+++ Text block +++

The ERA-RSA model (era_rsa_model()) combines:

Encoding–Retrieval Accuracy (ERA) — first-order similarity between encoding and retrieval patterns for each item, and
Representational Geometry — second-order similarity between encoding and retrieval representational dissimilarity matrices (RDMs).

This vignette walks through a small synthetic example of encoding → retrieval cross-decoding using ERA-RSA, and illustrates how to run both regional and searchlight analyses.

ERA-RSA is designed for situations where you have:

an encoding phase (e.g., stimulus viewing),
a retrieval phase (e.g., recognition or recall),
an item key that links encoding and retrieval trials.

1. Synthetic Encoding/Retrieval Dataset

We start from gen_sample_dataset() and treat its training split as encoding and its external test split as retrieval.

set.seed(123)

toy <- gen_sample_dataset(
  D            = c(4, 4, 4),  # modest volume for speed
  nobs         = 24,
  nlevels      = 3,           # 3 item categories
  blocks       = 3,           # 3 runs
  external_test = TRUE,       # required for encoding → retrieval
  ntest_obs     = 24
)

# Add an item key column to both train and test designs
item_keys <- sprintf("item_%02d", seq_len(nrow(toy$design$train_design)))
toy$design$train_design$item <- factor(item_keys, levels = item_keys)
toy$design$test_design$item  <- factor(item_keys, levels = item_keys)

head(toy$design$train_design)
#> # A tibble: 6 x 4
#>   Y     block_var .rownum item   
#>   <fct>     <int>   <int> <fct>  
#> 1 b             1       1 item_01
#> 2 a             1       2 item_02
#> 3 a             1       3 item_03
#> 4 a             1       4 item_04
#> 5 c             1       5 item_05
#> 6 b             1       6 item_06

Each row in train_design and test_design corresponds to a trial. The item column links encoding and retrieval presentations of the same stimulus. The toy data use paired row IDs as item keys so the example has one encoding and one retrieval observation per item; in an applied analysis, this column would usually be a stimulus, image, word, or event identifier from your design table.

`key_var` vs `y_train` / `y_test` and `phase_var`

An mvpa_design already contains y_train / y_test, which are the response labels for each trial (often category labels). ERA-RSA adds two extra notions:

key_var: an item key that links encoding and retrieval trials belonging to the same underlying stimulus (e.g., image ID). ERA metrics such as era_top1_acc operate at the item level: for each retrieval trial we ask whether its top match among encoding trials has the same key_var, not just the same category.

+++

Retype the ERA-RSA vignette text, everything from "This vignette walks" down to "and searchlight analyses.".

+++ Material supplied +++

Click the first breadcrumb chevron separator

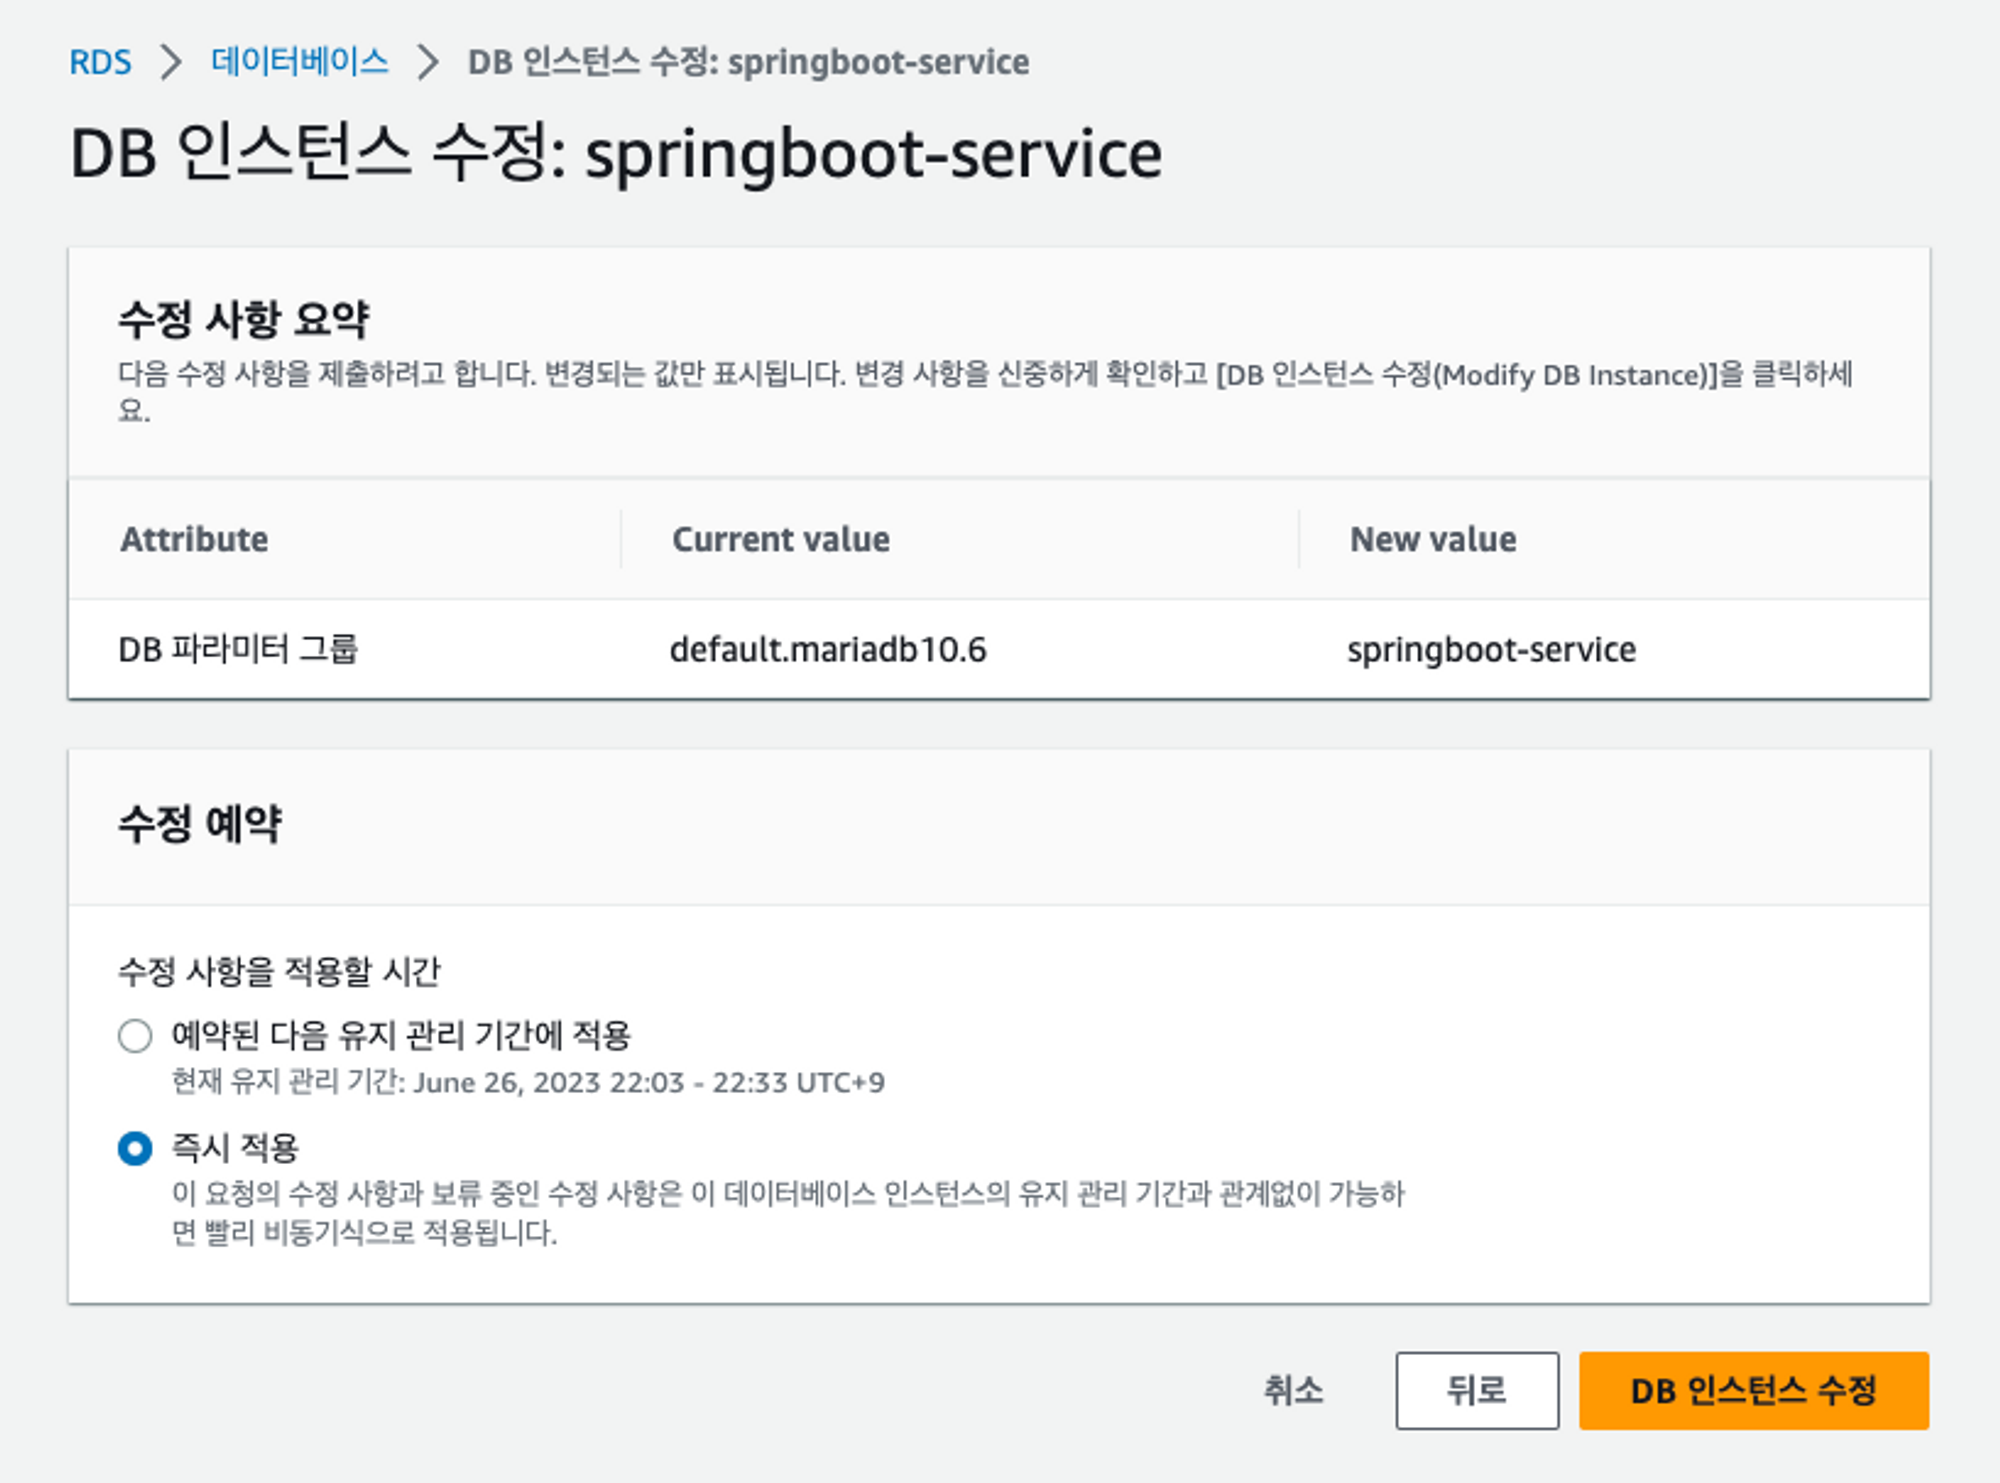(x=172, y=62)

+++
+++ Material supplied +++

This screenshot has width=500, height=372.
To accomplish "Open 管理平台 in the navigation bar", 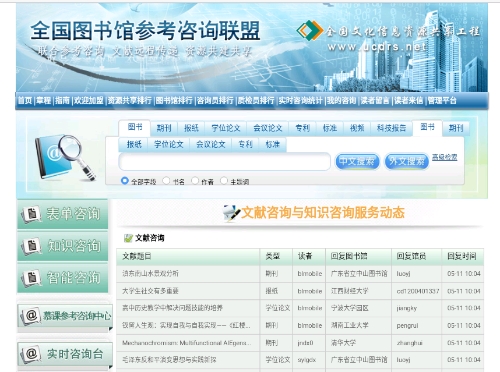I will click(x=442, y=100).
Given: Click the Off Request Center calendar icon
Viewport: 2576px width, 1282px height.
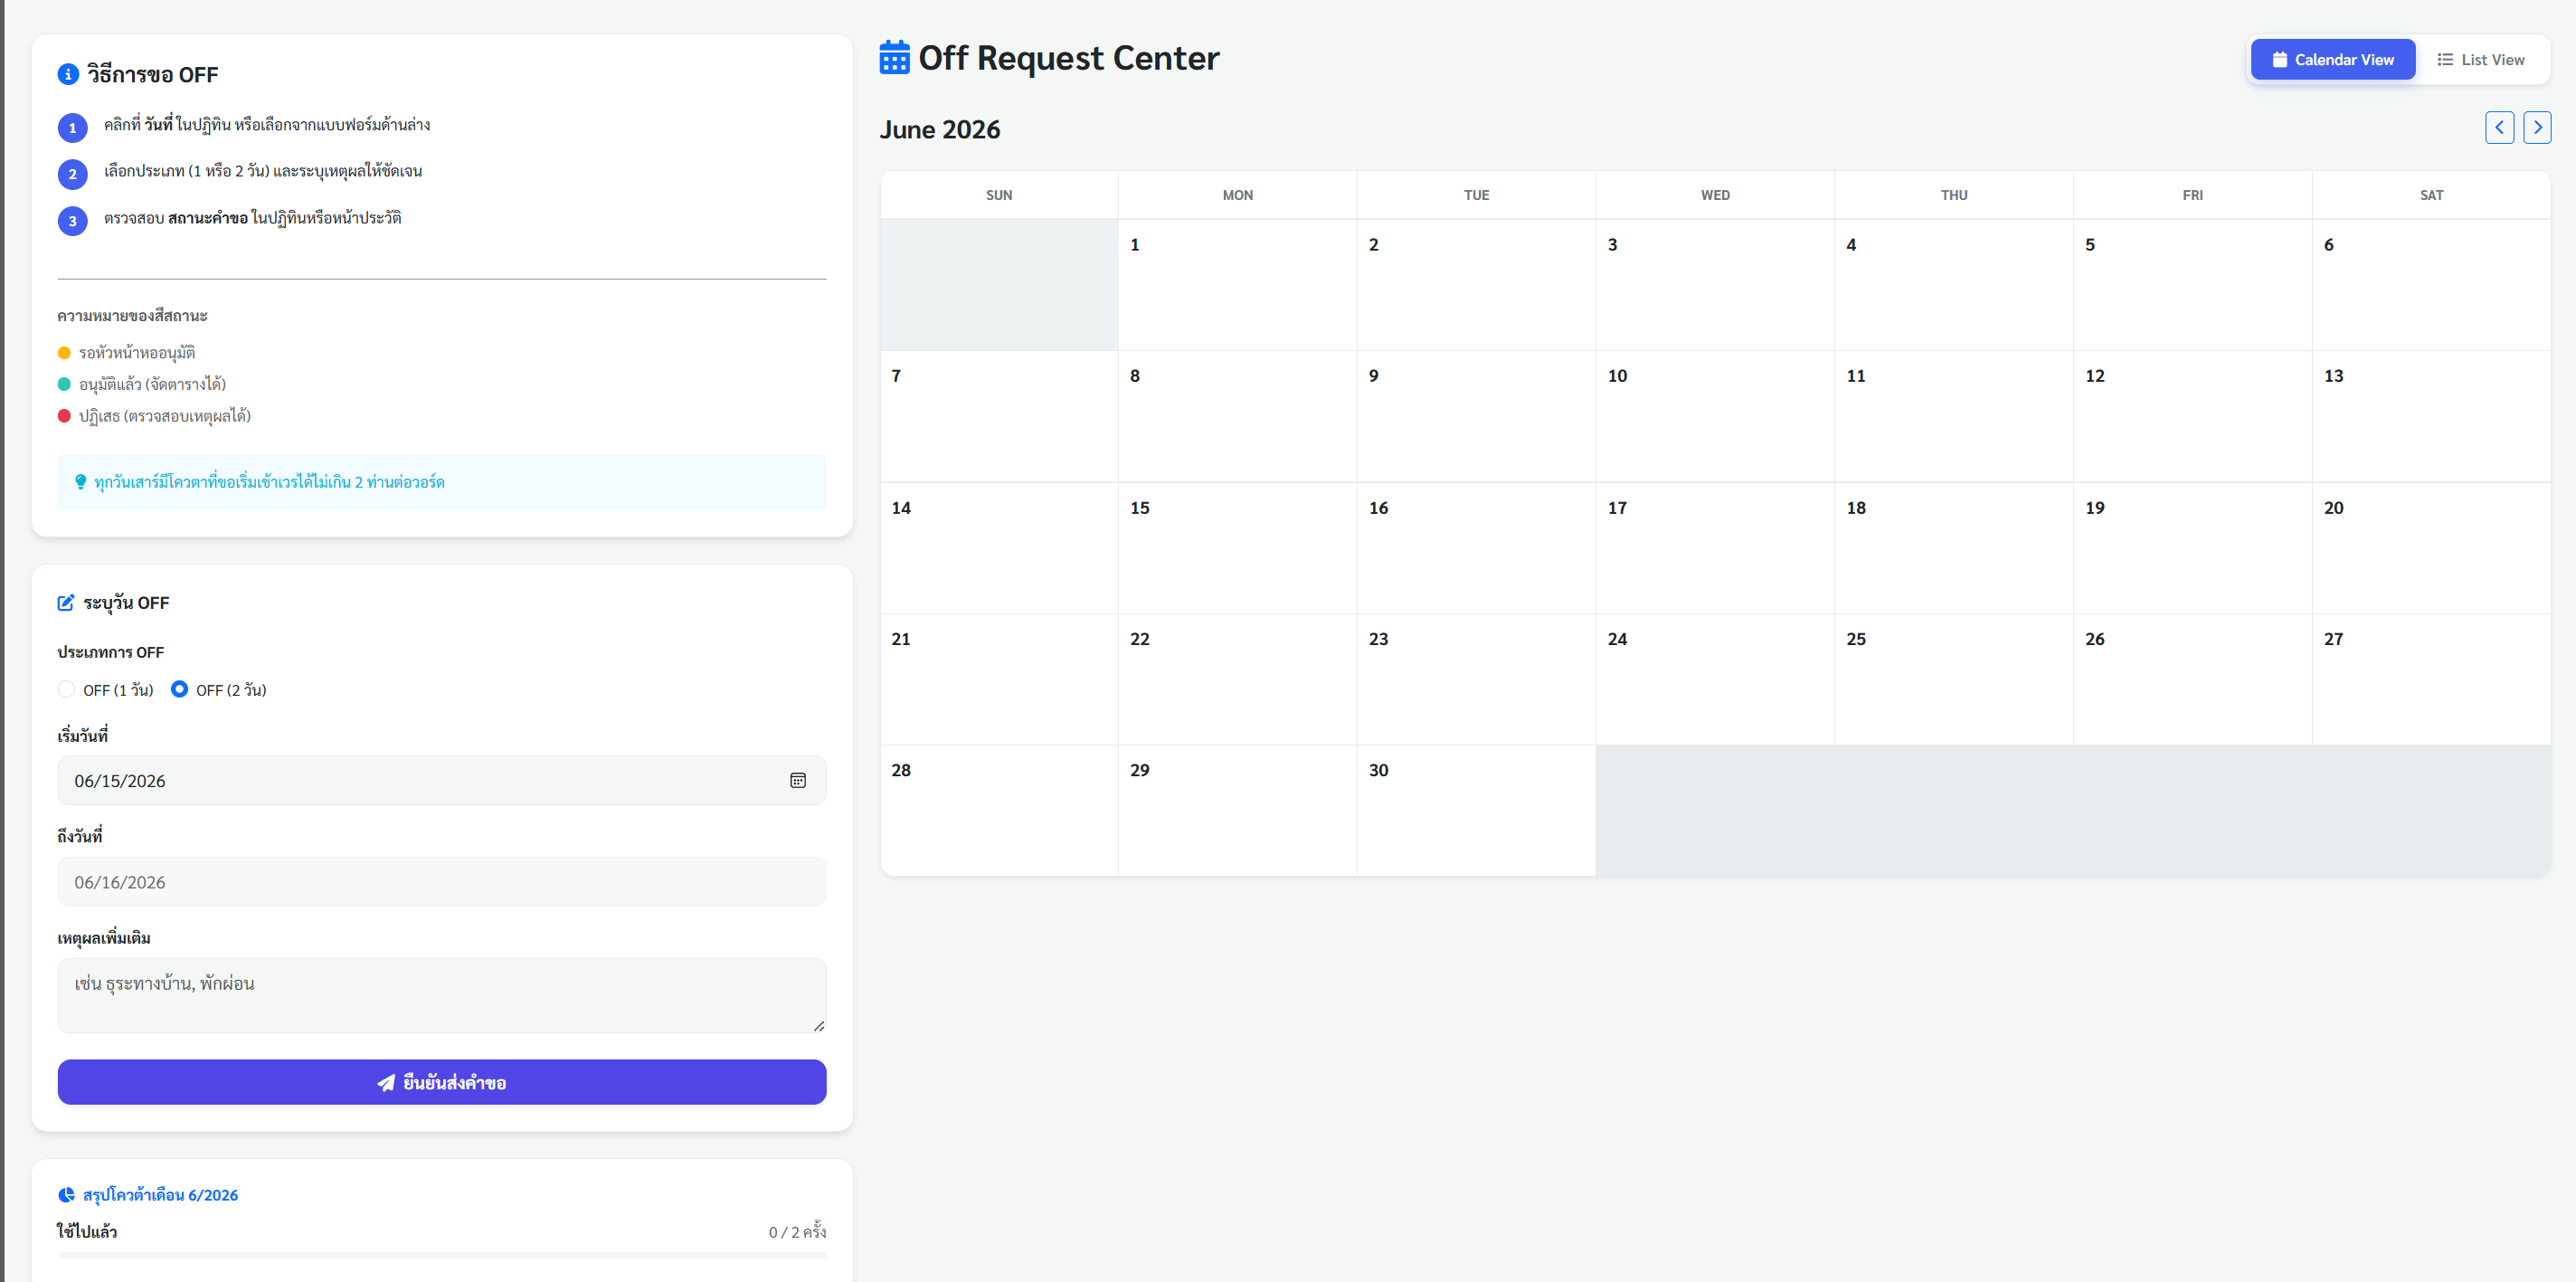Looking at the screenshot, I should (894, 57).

+++

Right answer –
This vignette walks through a small synthetic example of encoding → retrieval cross-decoding using ERA-RSA, and illustrates how to run both regional and searchlight analyses.